Das schwarz-gelbe Spiel mit Täuschungen und Enttäuschungen mag die Illusion auf eine neue Zeit unter Gabriel gestärkt haben. Zwar warnten früh manche, Gabriel habe sich immer wenn es konkret wurde auch schon in seiner Zeit als Umweltminister nicht als besonders offen für Anregungen aus der Erneuerbaren-Branche gezeigt. Doch schien die von Gabriel betriebene Übernahme der Zuständigkeit auch für die erneuerbaren Energien aus dem Umweltministerium vielversprechend. Die Hoffnung lautete: Der Umweltpolitiker und Energiewendebefürworter hat nun alle Hebel in der Hand, um die Energiewende auf klaren Kurs zu bringen, kann womöglich gar die Wirtschaft und ihre Konzerne zähmen und zusammen mit seiner Parteifreundin, Umweltministerin Barbara Hendricks, die Energiewende vorantreiben.
Gabriel hat alle Hebel in der Hand
Die Realität ist ernüchternd: Nun hat Gabriel alle Hebel für die Umwandlung der Energiewirtschaft in der Hand – und ist doch nur der Wirtschaftsminister alter Prägung. Seine Politik schont die heutige Konzernlandschaft so gut es geht. Einziger Unterschied zu den verteilten Rollen von früher: Die Umweltministerin hat mangels Zuständigkeit keine Möglichkeit dagegenzuhalten.

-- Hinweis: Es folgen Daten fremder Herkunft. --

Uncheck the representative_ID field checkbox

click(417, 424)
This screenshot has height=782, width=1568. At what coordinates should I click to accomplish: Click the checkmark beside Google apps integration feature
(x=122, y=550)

Wie die Missverständnisse noch fortwirken, zeigen die Äußerungen Höhns im Deutschlandfunkinterview genauso wie mancherorts journalistische Berichterstattung. So mutmaßt Höhn, Gabriel fahre „alles an die Wand“. Er handele deshalb so, weil er „machtlüstern“ sei und im sozialdemokratischen Stammland Nordrhein-Westfalen (NRW) sich die Zustimmung und die Wählerstimmen der dort ansässigen Energiekonzerne und ihrer Belegschaften sichern wolle. Denn 2017 wolle er selbst Kanzler werden, mutmaßt Höhn, und sei auf die Stimmen aus NRW angewiesen.
Lobby- statt Zukunftspolitik
Nein, Wirtschaftspolitik in Deutschland ist eben nur weiterhin keine Energiewendepolitik für eine neue Energiebranche, sondern Lobbypolitik im Interesse der bestehenden Unternehmen. Deswegen geht beispielsweise auch ein Kommentar der Wochenzeitung Die Zeit fehl. Diese schreibt: „Würden Kraftwerke abgeschaltet und somit Strom aus dem Netz genommen, würde die Stromwirtschaft sogar profitieren, die langfristige Versorgungssicherheit würde zunehmen. Die Frage ist eben nur, wessen Kraftwerke dran glauben müssen. Ein typisches Gefangenendilemma.“ Außerdem rechnet sie korrekt vor: „Weniger Kraftwerkskapazität würde für steigende Preise sorgen, das stimmt. Steigende Großhandelspreise ließen aber die Ökostromumlage sinken; die Wirkungen für die Privathaushalte hielten sich deshalb in Grenzen. Die industriellen Großverbraucher von Strom, die kaum EEG-Umlage zahlen, würden dagegen den Preiseffekt deutlich spüren. Aber genau das dürfte sie animieren, die immer noch vorhandenen Potenziale zum Stromsparen zu nutzen.“
Falsch ist nämlich, dass ein Wirtschaftsminister nach herrschendem Politikverständnis Politik für die Zukunft machen soll. Dieses Feld bleibt der energiewirtschaftlich machtlosen Hendricks vorbehalten. Wie gut, dass der Atomausstieg und die Energiewende im Grundsatz immerhin festgeschrieben sind.